Os movimentos sociais, por sua vez, especialmente as
organizações mobilizadoras, efetivam uma ação de pressão sobre os partidos
políticos, para que defendam suas reivindicações ou objetivos. Esse processo
ocorre através de diversas iniciativas. Uma delas é quando ativistas de
movimentos sociais buscam trazer as questões de seu movimento social (a partir
de uma determinação posição no interior do movimento social, pois, como vimos,
eles são bem variados internamente, especialmente os progressistas) para o
partido, pois este tem um peso na sociedade civil (por menor que seja,
dependendo de qual é) e pode, se for mais forte, ter influência na produção de
leis e outros processos que pode beneficiar determinadas ramificações do
movimento[4]. Assim, temos também um
proselitismo dos movimentos sociais em relação aos partidos políticos e a
pressão exercida sobre eles, sob várias formas (propaganda, proselitismo,
constrangimento, etc.). Existem casos nos quais algumas ramificações dos
movimentos sociais se relacionam de forma diferente com os partidos, algumas
adotando o apartidarismo e outras o antipartidarismo. O apartidarismo ocorre em
ramificações dos movimentos sociais que não se posicionam e/ou não apoiam
partidos ou simplesmente não aceitam posições partidárias no seu interior. A
antipartidarismo expressa a posição de algumas ramificações que combatem os
partidos políticos em geral, sendo geralmente as tendências revolucionárias no
seu interior.

* [Dados fornecidos]:
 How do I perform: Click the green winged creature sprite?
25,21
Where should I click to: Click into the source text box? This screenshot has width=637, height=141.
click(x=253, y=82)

* [Tarefas propostas]:
**a.** Responda com base no trecho sobre movimentos sociais e partidos:
(i) Sobre quem as organizações mobilizadoras exercem pressão, e com que finalidade?
(ii) Que formas dessa pressão aparecem entre parênteses?
(iii) Que ramificações costumam adotar o antipartidarismo?
**b.** Transforme em lista o parágrafo do trecho sobre movimentos sociais e partidos que começa com "Os movimentos sociais, por sua vez", mantendo as informações principais.
**c.** Prolongue o trecho sobre movimentos sociais e partidos a partir da última frase apresentada.

* [Respostas às tarefas]:
**a.**
(i) Sobre os partidos políticos, para que defendam suas reivindicações ou objetivos.
(ii) Propaganda, proselitismo e constrangimento, entre outras ("etc.").
(iii) Geralmente as tendências revolucionárias no interior dos movimentos sociais.

**b.**
- Os movimentos sociais, sobretudo as organizações mobilizadoras, pressionam os partidos políticos para que defendam suas reivindicações ou objetivos.
- Uma das iniciativas é a dos ativistas que levam as questões do movimento para o partido. O partido tem peso na sociedade civil e, se for mais forte, pode influir na produção de leis e em outros processos que beneficiem certas ramificações do movimento.
- Há também proselitismo dos movimentos em relação aos partidos e pressão de várias formas: propaganda, proselitismo, constrangimento etc.
- Algumas ramificações se relacionam de outro modo com os partidos:
  - apartidarismo: não se posicionam e/ou não apoiam partidos, ou não aceitam posições partidárias no seu interior;
  - antipartidarismo: combatem os partidos políticos em geral. Costumam ser as tendências revolucionárias.

**c.**
A Dinâmica do Aparelhamento Partidário dos
Movimentos Sociais
A forma principal de relacionamento entre partido e
movimentos sociais é através do aparelhamento. Os partidos políticos
progressistas (mais conhecidos como de “esquerda”) buscam transformar
determinadas ramificações (organizações, setores, etc.) dos movimentos sociais
em seus aparelhos. Um aparelho significa, no sentido comum do termo, um instrumento
ou conjunto de peças organizadas para um determinado fim. Um aparelho
partidário, por sua vez, significa um instrumento para reproduzir os objetivos
do partido. Nesse sentido, os aparelhos dos partidos são órgãos auxiliares, em
sua luta pelo poder político, seja pela via eleitoral ou insurrecional. Os
setores dos movimentos sociais aparelhados se tornam “correias de transmissão”[5] dos partidos e acabam se
submetendo ao papel de apoio eleitoral ou burocrático dos mesmos. Esse processo
possui uma dinâmica marcada por um conjunto de procedimentos e mecanismos que
apontam para entender a prática partidária em relação aos movimentos sociais que,
uma vez concretizada, expressa o aparelhamento de ramificações dos movimentos
sociais pelos partidos políticos[6].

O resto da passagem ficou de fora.